Young Tod has really got into the swing of things with his long term test Trek Fuel EX Jr and it would seem his daddy (UK Editor) Jim, has enjoyed tricking it out and getting carried away with upgrades! The Trek Fuel EX Jr is already the ultimate kids enduro bike so what would Jim change for his little ripper?

Trek Fuel EX Jr standing in the snow

There is no doubting the Trek Fuel EX Jr is the badest of bikes out there when it comes to the little shredders. It oozes quality and style, replicating its larger adult Fuel EX big brother. The same Trek quality build has gone into the welds, the bearings, the linkage and the look. But the first thing that was noticeable was the weight at 13kg this had to be brought down to a much lighter weight for someone who ⅓ the weight of your average male rider!

Jim and Tod on a winter ride

At first we thought we had to be realistic with the upgrades and not go out and out bling crazy! The likes of Enve wheels and XX1 cranks were out of the question, as realistically the average parent will not be willing to spend the budget on these for their kid. So for the upgrades we tried to look at a budget in the middle of the road when it came to the price bracket, to make things more affordable. As always, though, once Jim got into the rhythm of upgrading, he saw the red mist and got carried away! Most of the build considerations (except maybe a couple!) were made with performance and simplicity in mind, so this is what we did.

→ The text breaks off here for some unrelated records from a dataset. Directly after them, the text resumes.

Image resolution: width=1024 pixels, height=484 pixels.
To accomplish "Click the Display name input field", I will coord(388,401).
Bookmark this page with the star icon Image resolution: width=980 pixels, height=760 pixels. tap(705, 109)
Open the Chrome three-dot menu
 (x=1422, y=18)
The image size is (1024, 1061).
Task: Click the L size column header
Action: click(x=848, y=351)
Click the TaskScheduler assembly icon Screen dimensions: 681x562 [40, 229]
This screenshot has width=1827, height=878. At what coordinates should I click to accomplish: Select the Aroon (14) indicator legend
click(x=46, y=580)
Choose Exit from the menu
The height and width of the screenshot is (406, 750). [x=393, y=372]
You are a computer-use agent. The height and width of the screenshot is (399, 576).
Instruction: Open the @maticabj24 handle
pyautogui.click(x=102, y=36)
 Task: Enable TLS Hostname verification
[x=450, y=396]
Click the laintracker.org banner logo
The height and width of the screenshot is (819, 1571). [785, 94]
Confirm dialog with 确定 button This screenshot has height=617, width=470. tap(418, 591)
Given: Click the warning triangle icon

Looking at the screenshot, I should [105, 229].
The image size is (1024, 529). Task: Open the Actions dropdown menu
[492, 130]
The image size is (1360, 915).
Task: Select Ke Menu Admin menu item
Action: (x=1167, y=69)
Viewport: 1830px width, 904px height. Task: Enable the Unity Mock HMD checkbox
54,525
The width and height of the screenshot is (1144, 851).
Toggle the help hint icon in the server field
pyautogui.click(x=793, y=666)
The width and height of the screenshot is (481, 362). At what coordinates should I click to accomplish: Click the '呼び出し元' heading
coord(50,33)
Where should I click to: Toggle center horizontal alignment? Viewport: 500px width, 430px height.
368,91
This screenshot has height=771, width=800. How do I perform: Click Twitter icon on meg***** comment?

Invisi Frame protectors on the Trek Fuel EX Jr New grips and breaks for the Trek Fuel EX Jr

As you may have read in the First Look and First Ride articles we already sent it to Invisiframe from new, for those much needed laminated stickers for €94.80 offering protection from the inevitable droppages! The Rockguardz carbon fender for €60.78 has also been on it from the word go, keeping the shite out of the lad’s eyes. Originally this bike came with a two-by-ten setup. With Tod never having used a front mech and also for simplicity we ditched the front mech and shifter to favour a 30-tooth thick/thin single chainring, supplied by the UK company Uberbike Components for €34.99. Uberbike also supplied a 42 tooth expander ring for €46.19, so Tod still had the wider range of gears for his little legs to spin him up the hill. The chain is also kept planted upon the chainring by MRP’s (not so budget!) 1X carbon chain guide for €138.99.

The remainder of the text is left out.